Kepergian Soeparno S. Adhy Kehilangan Besar Bagi Dunia Sastra dan Jurnalistik
SEMARANG[BahteraJateng] – Kepergian Soeparno S. Adhy, seorang sastrawan dan wartawan berusia 75 tahun pada hari Jumat, 23 Agustus 2024, merupakan kehilangan besar bagi dunia sastra dan jurnalistik Indonesia.
Sosok yang dikenal sebagai pendiri komunitas sastra *Persada Studi Klub Yogyakarta* ini, telah meninggalkan jejak yang mendalam dalam dunia seni dan tulisan. Komunitas yang didirikannya pada 5 Maret 1968 bersama Umbu Landu Paranggi, Iman Budhi Santosa, dan tokoh lainnya, menjadi salah satu pijakan penting bagi perkembangan sastra di Yogyakarta dan Indonesia.
Sebagai seorang wartawan senior, Soeparno S. Adhy juga meninggalkan warisan yang tak kalah penting. Ia tercatat sebagai wartawan *Kedaulatan Rakyat*, sebuah surat kabar terkenal di Yogyakarta, dengan nomor anggota Persatuan Wartawan Indonesia (PWI) 13.00.1977.81. Hingga akhir hayatnya pada Jumat, 23 Agustus 2024, di Rumah Sakit Wirosaban, Yogyakarta, Soeparno tetap aktif menulis dan meliput berita.
Ketua Umum Perkumpulan Penulis Indonesia ‘Satupena’ Jawa Tengah, Gunoto Saparie, mengenang Soeparno sebagai sosok yang produktif dan penuh semangat. Selain menulis puisi, Soeparno juga menerbitkan beberapa buku biografi. “Salah satu karyanya yang mendapat banyak pujian adalah buku *Mengkritisi 6 Presiden RI*, yang diluncurkan pada acara di DPRD Provinsi Daerah Istimewa Yogyakarta, Mei 2024,” ujar Gunoto.
Soeparno S. Adhy juga dikenal sebagai seorang aktivis Muhammadiyah yang memandang seni sebagai sarana dakwah. “Ia pernah menjadi pengurus Majelis Perpustakaan Pimpinan Wilayah Muhammadiyah Yogyakarta dan berpendapat bahwa meskipun ada anggota Muhammadiyah yang kurang terbuka terhadap seni, organisasi ini tetap memberikan perhatian pada seni,” tuturnya.

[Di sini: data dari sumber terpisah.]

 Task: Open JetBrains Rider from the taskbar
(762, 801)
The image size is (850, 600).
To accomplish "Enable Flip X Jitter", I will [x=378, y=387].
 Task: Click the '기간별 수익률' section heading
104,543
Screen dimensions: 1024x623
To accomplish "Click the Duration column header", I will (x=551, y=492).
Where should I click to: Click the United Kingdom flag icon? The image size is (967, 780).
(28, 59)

“Sebagai penyair religius, karya-karya Soeparno mencerminkan kedalaman spiritualitasnya. Buku *Puisi-Puisi Tanah Suci* yang ditulisnya, menggambarkan pengalaman spiritualnya saat melaksanakan ibadah haji. Puisi-puisinya dianggap mampu mengekspresikan bobot religiusitas dengan intensitas yang mendalam,” imbuhnya.

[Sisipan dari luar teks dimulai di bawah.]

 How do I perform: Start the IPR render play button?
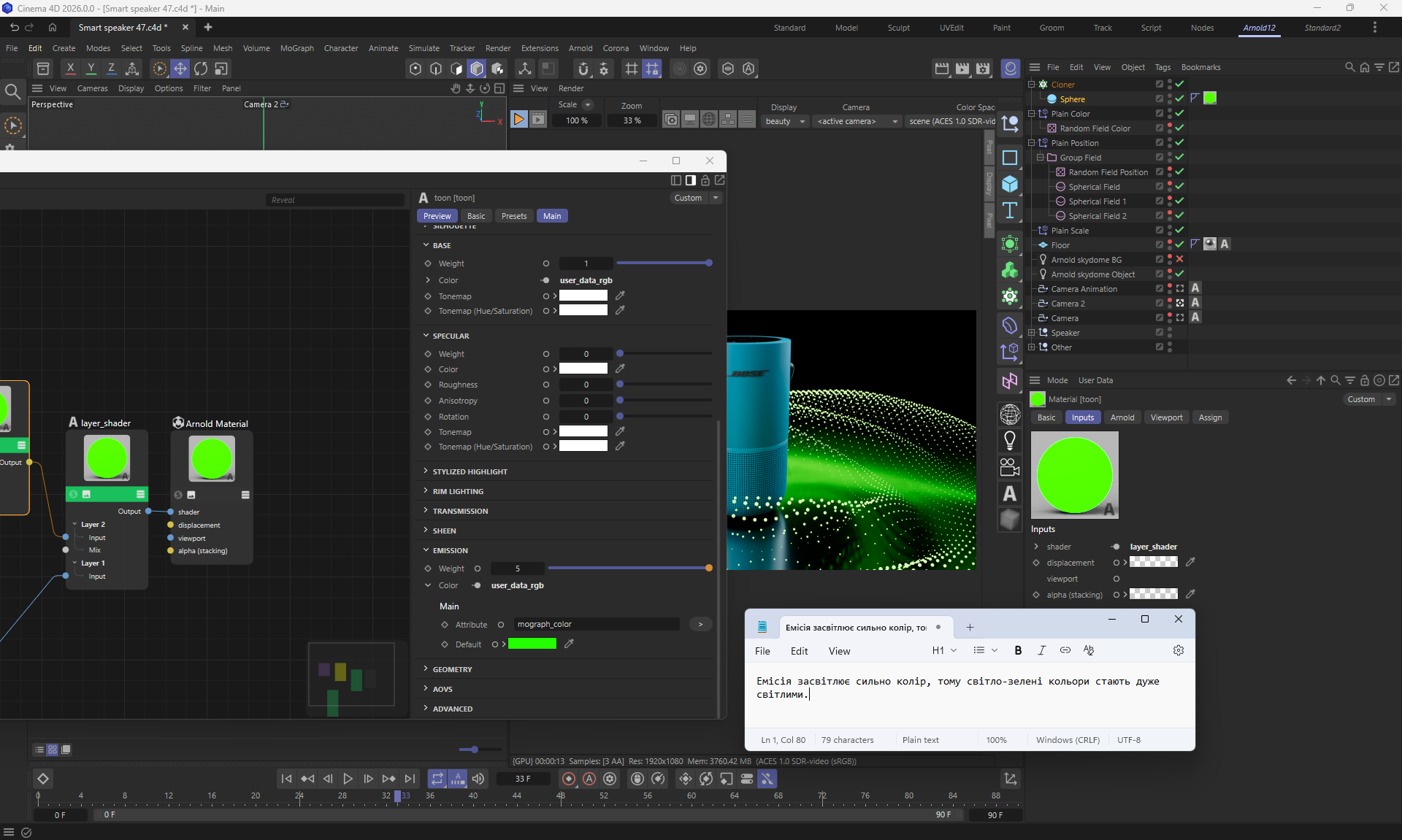(x=518, y=120)
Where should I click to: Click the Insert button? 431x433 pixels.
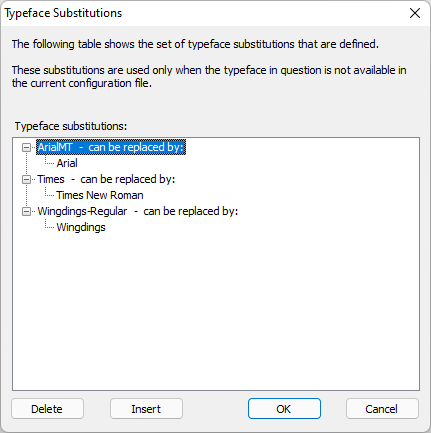(x=146, y=409)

Gunoto Saparie, yang mengenal Soeparno sejak 1975, juga mengingat kenangan mereka bersama, baik dalam acara-acara sastra maupun kegiatan Ikatan Penulis Keluarga Berencana (IPKB). Meskipun berbeda pandangan dalam beberapa hal, persahabatan mereka tetap erat hingga akhir hayat Soeparno.
Kepergian Soeparno S. Adhy meninggalkan duka mendalam bagi dunia sastra dan jurnalistik Indonesia. Karya-karyanya akan terus dikenang sebagai bagian penting dari perjalanan sastra dan jurnalisme tanah air.(sun)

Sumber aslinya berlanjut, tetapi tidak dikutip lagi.